For some background information on what Bitmap Indexes are please refer to Wikipedia that has a good article on Bitmap Indexes. Please note however that a significant part of the article is dedicated to compression of large bitmap indexes (read: millions of items in the index), where the present article is focused on the use of an uncompressed bitmap index implementation that has a fixed size of 1024.

The implementation presented here has been optimized for execution on the Texas Instruments C64x+ DSP Architecture as well as C66x Architecture.


Bitmap Indexes

Replacing structure fields with bitmap indexes

It is possible to use bitmap indexes to replace boolean fields in data-structures. The benefits of doing so are the following:

  • reduction of memory storage requirements for the same information. One bit only is used for each field, vs at least 8 bits in the initial approach.
  • boolean logic can be used to combine conditions and create more complex queries using very simple bit-wise operations.
  • the resulting software is much more "software pipeline"-friendly.

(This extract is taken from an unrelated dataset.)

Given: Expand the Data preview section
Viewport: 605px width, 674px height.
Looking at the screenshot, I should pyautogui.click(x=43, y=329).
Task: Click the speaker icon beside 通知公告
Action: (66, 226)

Replacing a linked list with a bitmap index

It is also possible to replace linked-lists with bitmap indexes:

  • when the order of the items in the list can easily be computed on the fly (for example by using a sort algorithm),
  • when the order does not matter (such as in the case of linked-lists used for resource allocation).

Optimized DSP Bitmap Index implementation

Here is an optimized implementation of uncompressed bitmap indexes that supports up to 1024 objects (these indexes have a fixed size). The limitation on size allows us to store the whole bitmap in memory (it is only 136 bytes long for one bitmap index), and to use many such bitmap indexes in one application.

This implementation has been developed and tested on Texas Instrument DSPs, but this code should be easy to adapt for other CPU architectures, as very few TI-specific intrinsics are used.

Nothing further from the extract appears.